Over 85% of pediatric orbital rhabdomyosarcoma (RMS) are cured with combined chemotherapy and radiation. However, the late effects of photon radiation compromise function and cosmetic outcome. Proton radiation can provide excellent tumor dose distributions while sparing normal tissues better than photon irradiation. Conformal 3D photon and proton radiotherapy plans were generated for children treated with proton irradiation for orbital RMS at Massachusetts General Hospital. Dose-volume histograms (90%, 50%, 10%) were generated and compared for important orbital and central nervous system structures. Average percentages of total dose prescribed were calculated based on the 3 dose-volume histogram levels for normal orbital structures for both the proton and photon plans.
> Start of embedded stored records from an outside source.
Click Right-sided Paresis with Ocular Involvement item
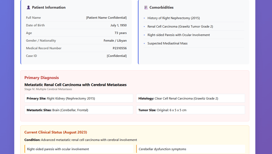The width and height of the screenshot is (272, 154). pos(179,35)
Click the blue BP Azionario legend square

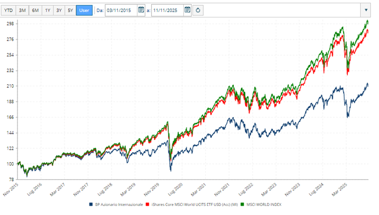coord(91,204)
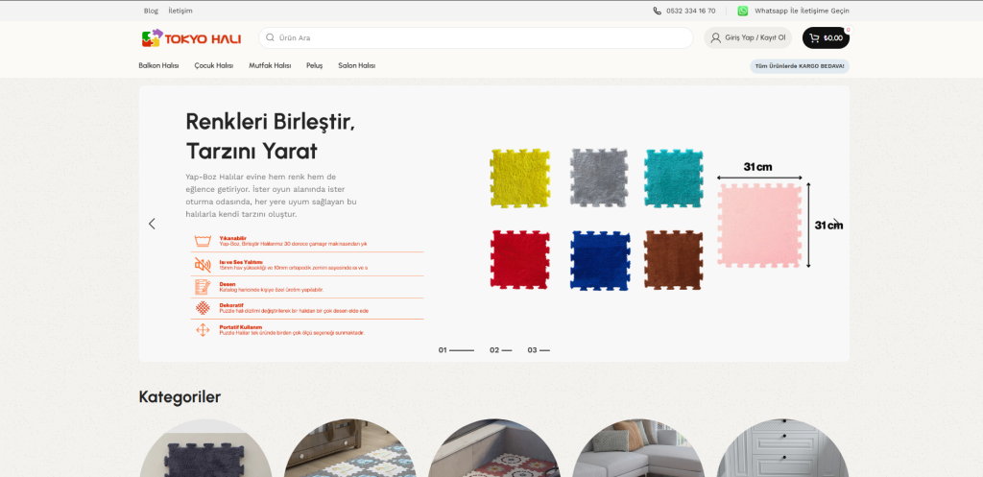Go to previous slide with left arrow

[152, 224]
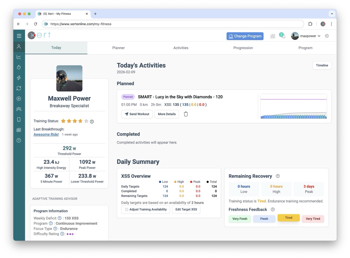The height and width of the screenshot is (258, 350).
Task: Expand Remaining Recovery help info
Action: pos(278,176)
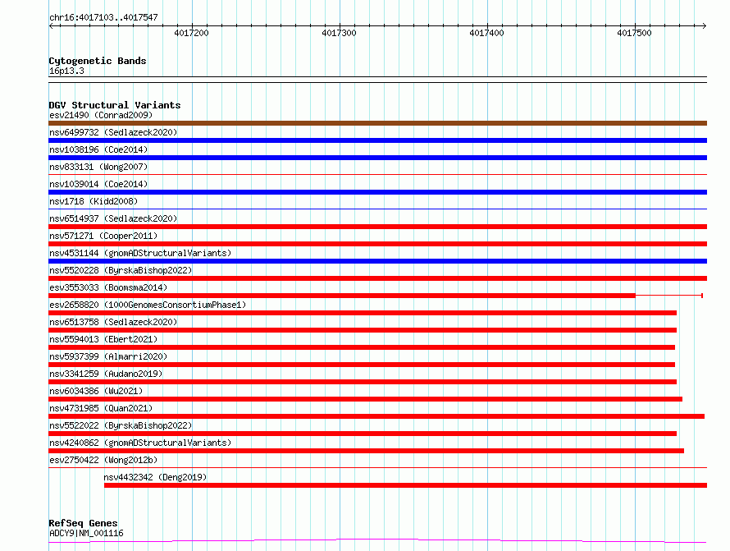730x551 pixels.
Task: Select the esv3553033 (Boomsma2014) variant label
Action: [107, 287]
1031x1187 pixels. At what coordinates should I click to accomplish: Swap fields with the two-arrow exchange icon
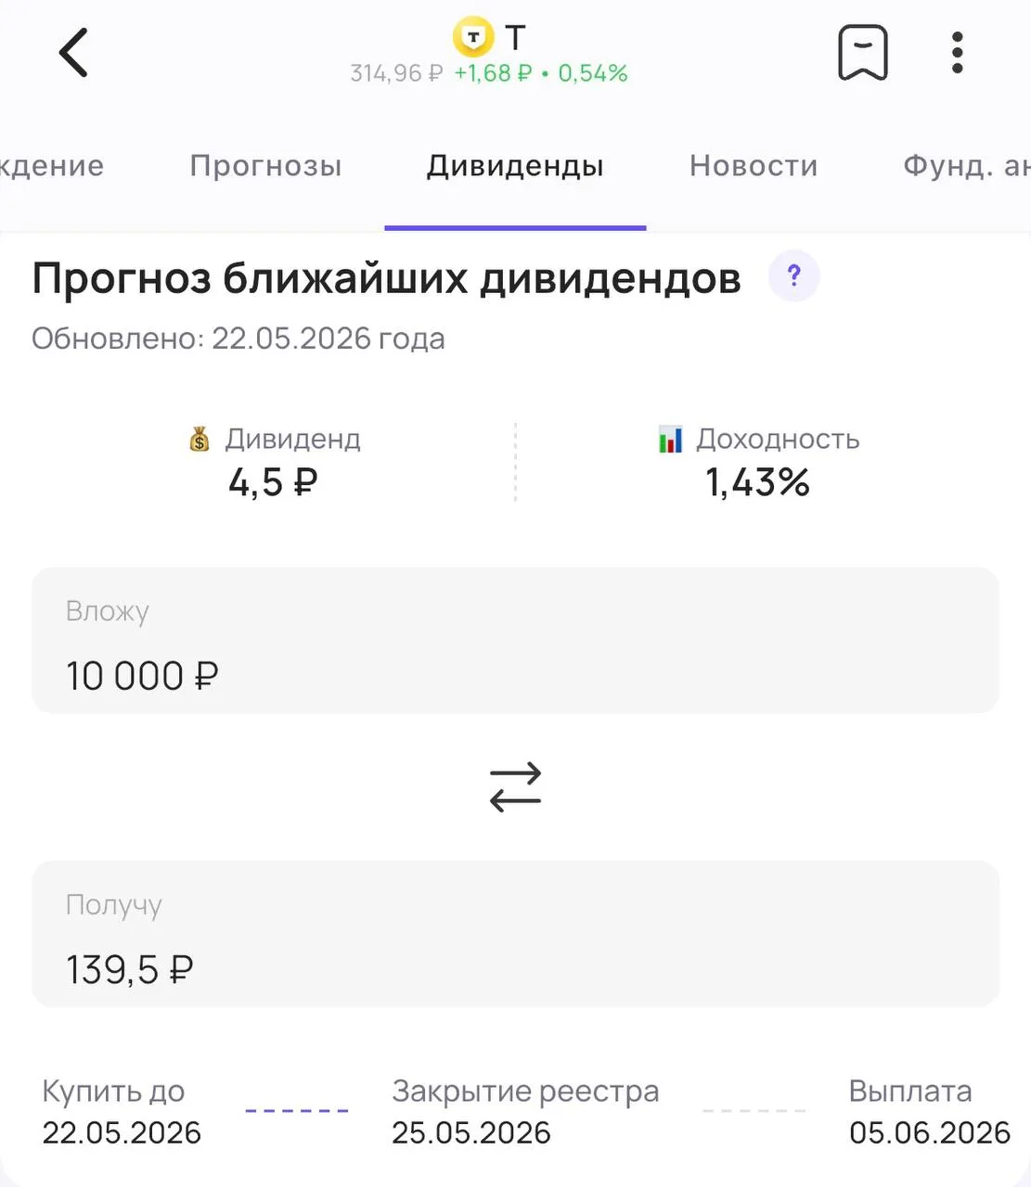[515, 787]
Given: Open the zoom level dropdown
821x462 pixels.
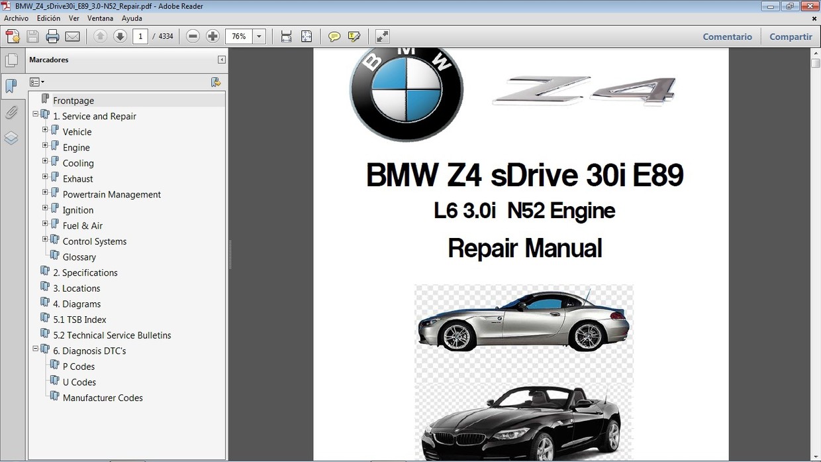Looking at the screenshot, I should pos(259,36).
The percent of normal tissue spared by using protons was calculated. Seven children were treated for orbital rhabdomyosarcoma with proton irradiation and standard chemotherapy. The median follow-up is 6.3 years (range, 3.5-9.7 years). Local and distant controls compare favorably to those in other published accounts. There was an advantage in limiting the dose to the brain, pituitary, hypothalamus, temporal lobes, and ipsilateral and contralateral orbital structures. Tumor size and location affect the degree of sparing of normal structures. Fractionated proton radiotherapy is superior to 3D conformal photon radiation in the treatment of orbital RMS. Proton therapy maintains excellent tumor coverage while reducing the radiation dose to adjacent normal structures. Proton radiation therapy minimizes long-term side effects.